• [Try it]
Please return exactly the lines below that run from the line with "The width and" through the end of the listing, both included, but not the pictures.

• [Extracted data]
━━━━━━
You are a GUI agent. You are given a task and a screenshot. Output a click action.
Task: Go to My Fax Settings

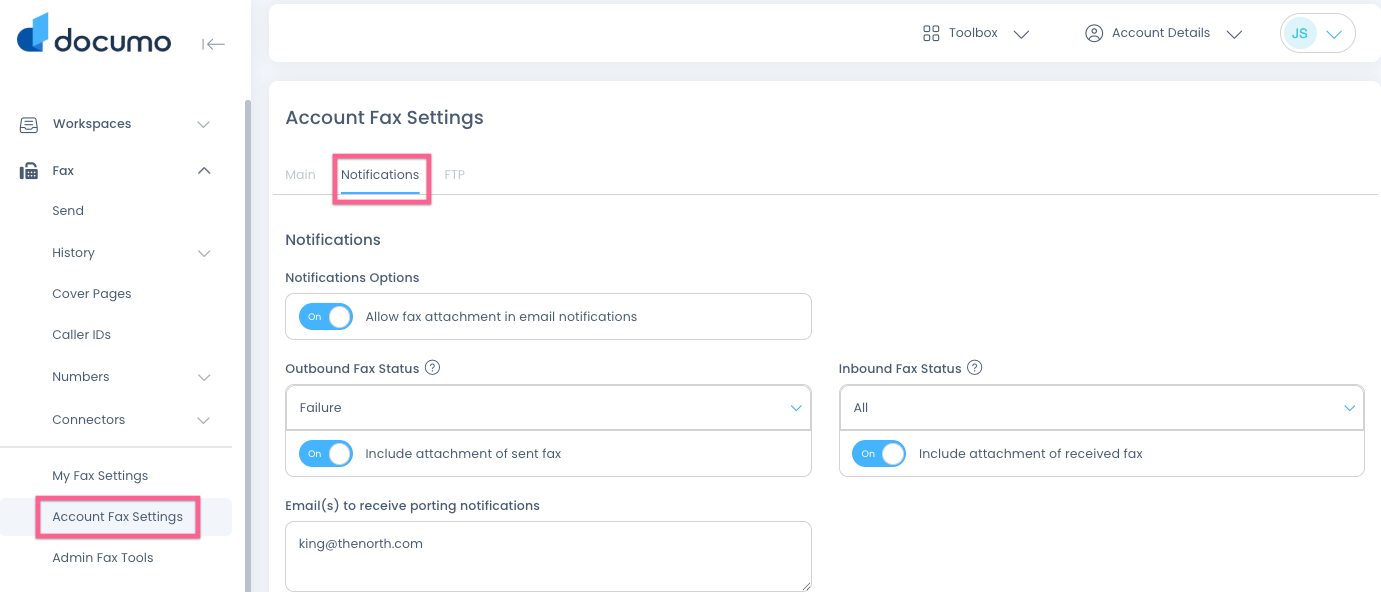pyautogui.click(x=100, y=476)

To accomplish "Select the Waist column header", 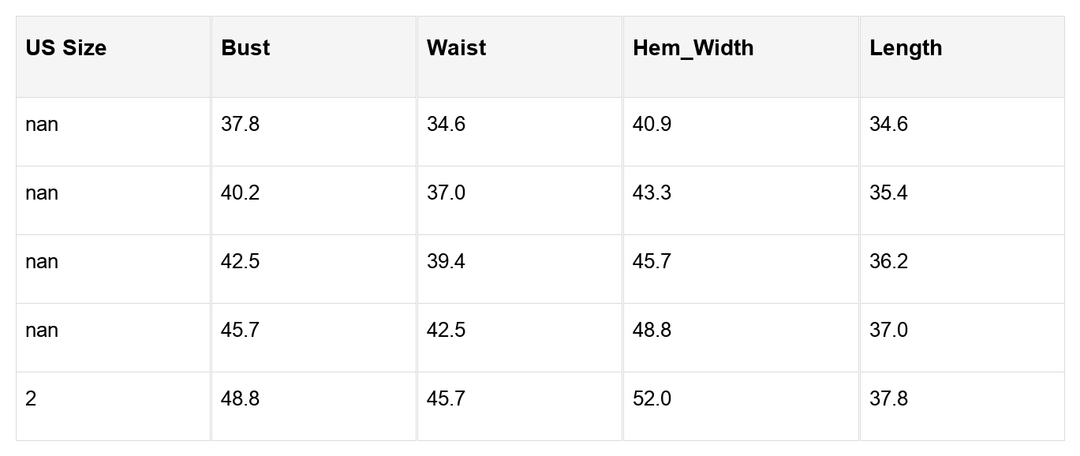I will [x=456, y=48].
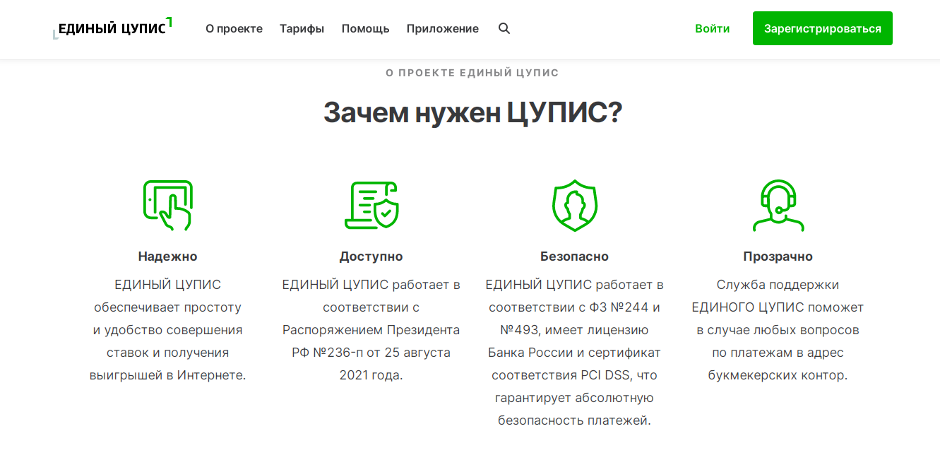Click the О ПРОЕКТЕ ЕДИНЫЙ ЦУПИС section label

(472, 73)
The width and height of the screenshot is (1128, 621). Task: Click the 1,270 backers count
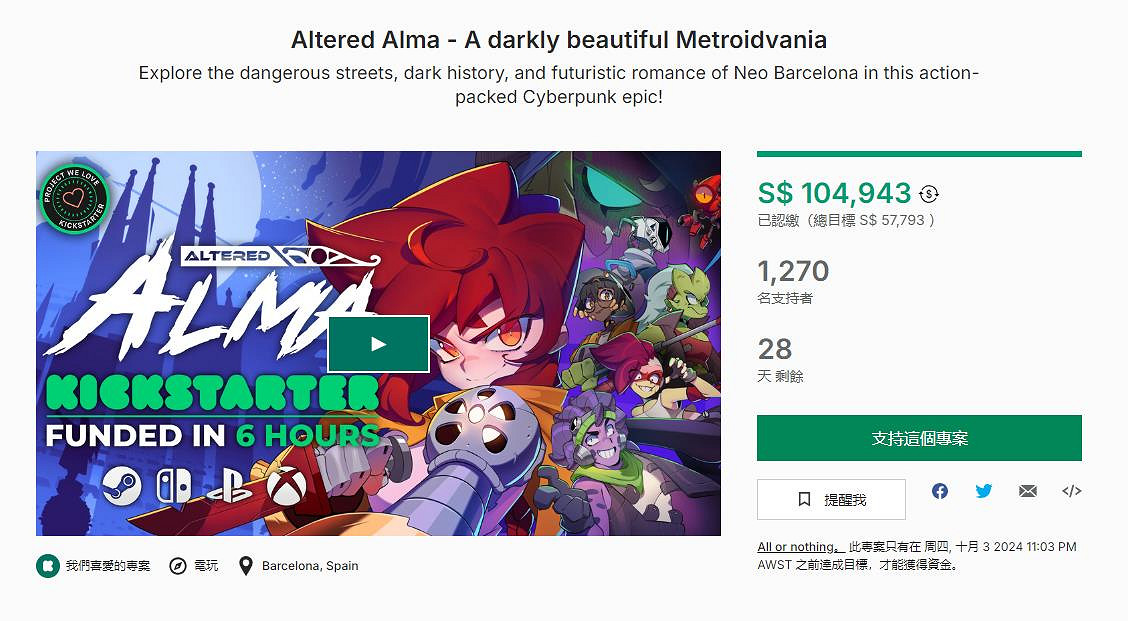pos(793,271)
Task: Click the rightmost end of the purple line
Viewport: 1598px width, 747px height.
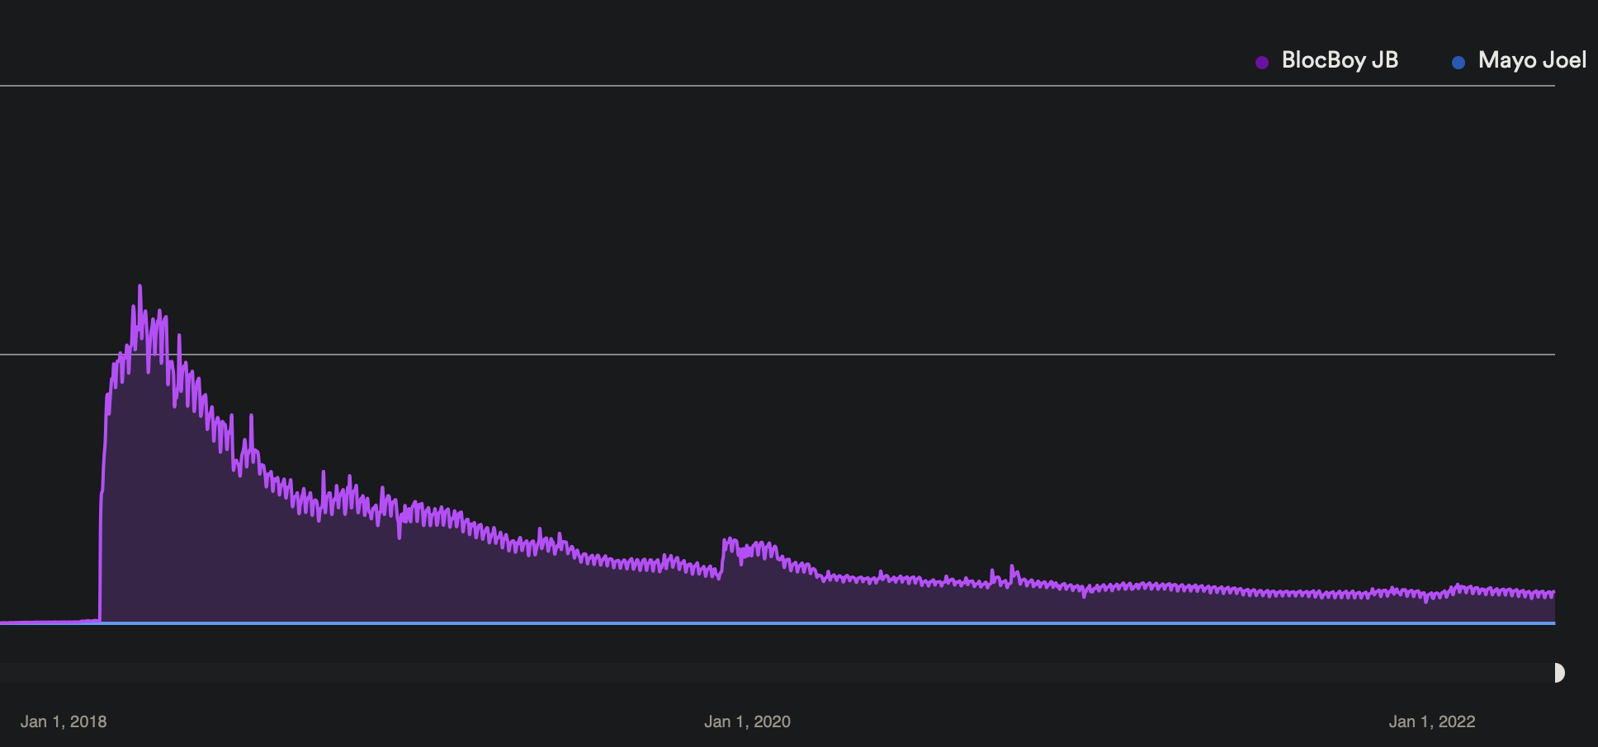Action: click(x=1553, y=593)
━━━━━━
• [Your solution]
The width and height of the screenshot is (1128, 621). Task: Click the 1,270 backers count
pos(793,271)
Task: Click the rightmost end of the purple line
Viewport: 1598px width, 747px height.
Action: click(x=1553, y=593)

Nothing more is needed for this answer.